Commercial Break

September 01, 1992|By Susan Baer, Washington Bureau | Susan Baer, Washington Bureau,STAFF GRAPHIC

BILL CLINTON AD: "Change" 60 seconds; produced by Frank Greer, the campaign's media consultant; to be aired beginning this week in selected states in the south, west and midwest.

Script: "Something's happening. People are ready. Because they've had enough -- enough of seeing their incomes fall behind and their jobs on the line. Enough of a government that just doesn't work. They're ready for change. And changing people's lives. That's the work of his life. Twelve years battling the odds in one of our nation's poorest states. Arkansas now leads the nation in job growth. Incomes are rising at twice the national rate. 17,000 people moved from welfare to work. That's progress, and that's what we need now. Change. Real solutions. Bill Clinton has an economic plan to rebuild America that invests in our own people. Education. Training. Eight million jobs in the next four years. A new direction. Those making over $200,000 a year have to pay more. The rest of us get a break.

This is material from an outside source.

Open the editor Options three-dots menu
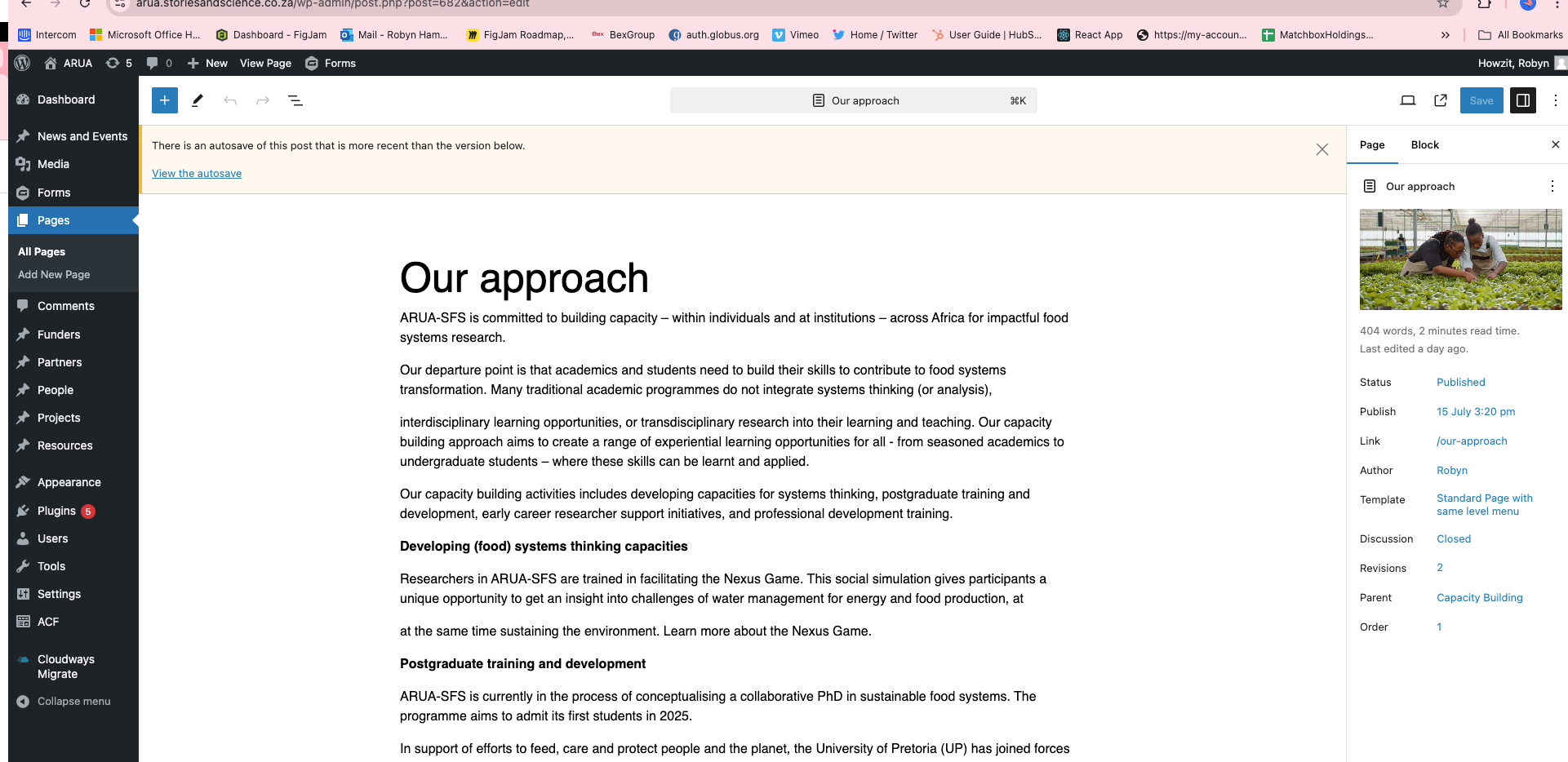Screen dimensions: 1568x762 pos(1555,100)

But don't take their word. Read it yourself. It's a plan to put people first again. And six Nobel Prize economists say it'll work. For people. For a change. Bill Clinton for President.

Visuals: Upbeat, patriotic scenes of middle America from the Clinton bus tours -- Mr. Clinton speaking and shaking hands at rallies, close-ups of attentive faces in the crowds, working-class folks sitting curbside waving flags -- interspersed with an image of Mr. Clinton at his governor's desk.

Analysis: In this first TV ad of the general election, the Clinton campaign attempts to define the Democrat and his economic plan and arm him against charges, sounded loudly by the Bush team lately, that Mr. Clinton will be a tax-hike president.

The ad focuses entirely on the economy and jobs, the issues of greatest concern to voters and the area in which the president is most vulnerable. With lines reminiscent of those from his stump speeches, the spot portrays the candidate as appealing to the middle class in tough economic times and, as always, an agent of "change."

His mention of a tax "break" for all but those making over $200,000 a year is intended to counter charges by the Bush campaign that Mr. Clinton proposes a major tax increase and that he raised taxes 128 times as governor of Arkansas, a point of much recent debate. However, the Clinton campaign itself has said recently that some people making more than $150,000 might see a tax increase.

The statements and figures describing economic growth in Arkansas are flashed on the screen with disclaimers from such sources as the Bureau of Labor Statistics and Arkansas Department of Human Services. But the facts don't give a complete picture. The claim that "incomes are rising at twice the national rate" is based on figures for 1990 only -- not throughout Mr. Clinton's 12-year tenure as governor -- and leave out the fact that Arkansas remains one of the poorest states. Yesterday, the Bush camp put out a five-page memo rebutting every point of the ad. The memo argues that Mr. Clinton's economic plan will, in fact, lose jobs through military cuts, tax increases and federal mandates on businesses. Mr. Clinton, answering back, said the GOP has "no credibility" saying anything about jobs. Mr. Bush himself pledged in the 1988 campaign to create 30 million jobs in 8 years but to date fewer than 1 million have been added.